- Input material:
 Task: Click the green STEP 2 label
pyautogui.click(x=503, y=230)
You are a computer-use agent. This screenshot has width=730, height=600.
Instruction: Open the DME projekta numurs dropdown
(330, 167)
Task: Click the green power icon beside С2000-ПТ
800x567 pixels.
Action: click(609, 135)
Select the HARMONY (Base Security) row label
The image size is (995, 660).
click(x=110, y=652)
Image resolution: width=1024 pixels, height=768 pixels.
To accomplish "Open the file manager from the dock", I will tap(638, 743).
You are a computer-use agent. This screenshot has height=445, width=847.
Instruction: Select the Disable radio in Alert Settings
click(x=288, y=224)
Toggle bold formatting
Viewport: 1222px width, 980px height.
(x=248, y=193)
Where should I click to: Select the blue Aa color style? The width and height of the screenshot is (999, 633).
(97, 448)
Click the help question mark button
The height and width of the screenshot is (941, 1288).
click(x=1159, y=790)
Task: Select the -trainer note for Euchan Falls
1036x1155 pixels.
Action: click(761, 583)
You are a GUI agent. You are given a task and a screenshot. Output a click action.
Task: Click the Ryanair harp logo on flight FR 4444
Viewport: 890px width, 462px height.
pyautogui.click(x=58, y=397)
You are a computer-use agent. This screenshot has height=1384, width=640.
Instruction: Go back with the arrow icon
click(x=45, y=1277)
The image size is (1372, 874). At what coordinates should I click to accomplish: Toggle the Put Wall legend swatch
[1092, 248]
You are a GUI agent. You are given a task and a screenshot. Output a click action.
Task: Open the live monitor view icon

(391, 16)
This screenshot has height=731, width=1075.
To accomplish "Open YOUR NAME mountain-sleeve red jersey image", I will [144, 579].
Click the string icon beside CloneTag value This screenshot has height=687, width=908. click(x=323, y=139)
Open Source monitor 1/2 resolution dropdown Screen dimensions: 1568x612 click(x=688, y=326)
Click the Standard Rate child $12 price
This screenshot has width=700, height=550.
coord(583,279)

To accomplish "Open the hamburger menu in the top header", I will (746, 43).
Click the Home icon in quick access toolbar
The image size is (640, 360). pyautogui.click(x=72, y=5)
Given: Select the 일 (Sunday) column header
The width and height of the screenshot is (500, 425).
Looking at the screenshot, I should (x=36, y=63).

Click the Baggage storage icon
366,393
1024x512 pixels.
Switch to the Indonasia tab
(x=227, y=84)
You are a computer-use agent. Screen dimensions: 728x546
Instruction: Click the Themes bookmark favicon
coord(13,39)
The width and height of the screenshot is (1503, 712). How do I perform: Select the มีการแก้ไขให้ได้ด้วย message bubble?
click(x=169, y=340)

- Written request:
Rewrite every line of the records above as a JSON list of strings, with one string per line and no blank lines.

- Solved exercise:
[
  " Task: Click the green STEP 2 label",
  "pyautogui.click(x=503, y=230)",
  "You are a computer-use agent. This screenshot has width=730, height=600.",
  "Instruction: Open the DME projekta numurs dropdown",
  "(330, 167)",
  "Task: Click the green power icon beside С2000-ПТ",
  "800x567 pixels.",
  "Action: click(609, 135)",
  "Select the HARMONY (Base Security) row label",
  "The image size is (995, 660).",
  "click(x=110, y=652)",
  "Image resolution: width=1024 pixels, height=768 pixels.",
  "To accomplish \"Open the file manager from the dock\", I will tap(638, 743).",
  "You are a computer-use agent. This screenshot has height=445, width=847.",
  "Instruction: Select the Disable radio in Alert Settings",
  "click(x=288, y=224)",
  "Toggle bold formatting",
  "Viewport: 1222px width, 980px height.",
  "(x=248, y=193)",
  "Where should I click to: Select the blue Aa color style? The width and height of the screenshot is (999, 633).",
  "(97, 448)",
  "Click the help question mark button",
  "The height and width of the screenshot is (941, 1288).",
  "click(x=1159, y=790)",
  "Task: Select the -trainer note for Euchan Falls",
  "1036x1155 pixels.",
  "Action: click(761, 583)",
  "You are a GUI agent. You are given a task and a screenshot. Output a click action.",
  "Task: Click the Ryanair harp logo on flight FR 4444",
  "Viewport: 890px width, 462px height.",
  "pyautogui.click(x=58, y=397)",
  "You are a computer-use agent. This screenshot has height=1384, width=640.",
  "Instruction: Go back with the arrow icon",
  "click(x=45, y=1277)",
  "The image size is (1372, 874). At what coordinates should I click to accomplish: Toggle the Put Wall legend swatch",
  "[1092, 248]",
  "You are a GUI agent. You are given a task and a screenshot. Output a click action.",
  "Task: Open the live monitor view icon",
  "(391, 16)",
  "This screenshot has height=731, width=1075.",
  "To accomplish \"Open YOUR NAME mountain-sleeve red jersey image\", I will [144, 579].",
  "Click the string icon beside CloneTag value This screenshot has height=687, width=908. click(x=323, y=139)",
  "Open Source monitor 1/2 resolution dropdown Screen dimensions: 1568x612 click(x=688, y=326)",
  "Click the Standard Rate child $12 price",
  "This screenshot has width=700, height=550.",
  "coord(583,279)",
  "To accomplish \"Open the hamburger menu in the top header\", I will (746, 43).",
  "Click the Home icon in quick access toolbar",
  "The image size is (640, 360). pyautogui.click(x=72, y=5)",
  "Given: Select the 일 (Sunday) column header",
  "The width and height of the screenshot is (500, 425).",
  "Looking at the screenshot, I should (x=36, y=63).",
  "Click the Baggage storage icon",
  "366,393",
  "1024x512 pixels.",
  "Switch to the Indonasia tab",
  "(x=227, y=84)",
  "You are a computer-use agent. Screen dimensions: 728x546",
  "Instruction: Click the Themes bookmark favicon",
  "coord(13,39)",
  "The width and height of the screenshot is (1503, 712). How do I perform: Select the มีการแก้ไขให้ได้ด้วย message bubble?",
  "click(x=169, y=340)"
]